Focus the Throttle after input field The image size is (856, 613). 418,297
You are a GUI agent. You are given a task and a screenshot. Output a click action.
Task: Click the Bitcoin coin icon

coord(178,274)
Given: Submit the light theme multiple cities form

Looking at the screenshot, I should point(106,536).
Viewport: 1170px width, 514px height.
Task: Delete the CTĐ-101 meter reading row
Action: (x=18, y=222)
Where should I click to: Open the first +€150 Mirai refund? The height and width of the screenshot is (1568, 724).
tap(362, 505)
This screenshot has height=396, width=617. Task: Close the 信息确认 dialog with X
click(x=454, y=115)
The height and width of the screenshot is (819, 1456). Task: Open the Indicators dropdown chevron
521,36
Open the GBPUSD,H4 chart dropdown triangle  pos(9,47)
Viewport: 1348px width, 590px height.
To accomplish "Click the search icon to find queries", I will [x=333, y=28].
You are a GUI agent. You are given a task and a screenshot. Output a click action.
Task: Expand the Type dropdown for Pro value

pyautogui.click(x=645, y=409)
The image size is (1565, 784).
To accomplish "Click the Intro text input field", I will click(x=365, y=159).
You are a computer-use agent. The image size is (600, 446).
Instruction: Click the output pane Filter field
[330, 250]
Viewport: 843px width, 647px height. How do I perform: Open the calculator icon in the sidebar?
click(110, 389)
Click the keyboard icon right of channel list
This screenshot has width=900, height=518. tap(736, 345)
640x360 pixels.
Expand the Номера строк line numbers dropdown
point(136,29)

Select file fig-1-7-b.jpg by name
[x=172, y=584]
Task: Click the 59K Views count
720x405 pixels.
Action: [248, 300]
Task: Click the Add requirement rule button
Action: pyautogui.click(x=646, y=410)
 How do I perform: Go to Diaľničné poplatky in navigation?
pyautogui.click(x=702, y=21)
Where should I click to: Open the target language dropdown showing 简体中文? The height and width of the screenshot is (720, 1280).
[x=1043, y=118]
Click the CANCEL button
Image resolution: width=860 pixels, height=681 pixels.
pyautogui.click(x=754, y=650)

■ Goal of the exercise: Extract from the listing above the lines starting at the line that contains "Where should I click to: Open the first" and ending at the line that contains "Open the GBPUSD,H4", and repeat them verbatim, including both of those lines.

■ Written answer:
Where should I click to: Open the first +€150 Mirai refund? The height and width of the screenshot is (1568, 724).
tap(362, 505)
This screenshot has height=396, width=617. Task: Close the 信息确认 dialog with X
click(x=454, y=115)
The height and width of the screenshot is (819, 1456). Task: Open the Indicators dropdown chevron
521,36
Open the GBPUSD,H4 chart dropdown triangle  pos(9,47)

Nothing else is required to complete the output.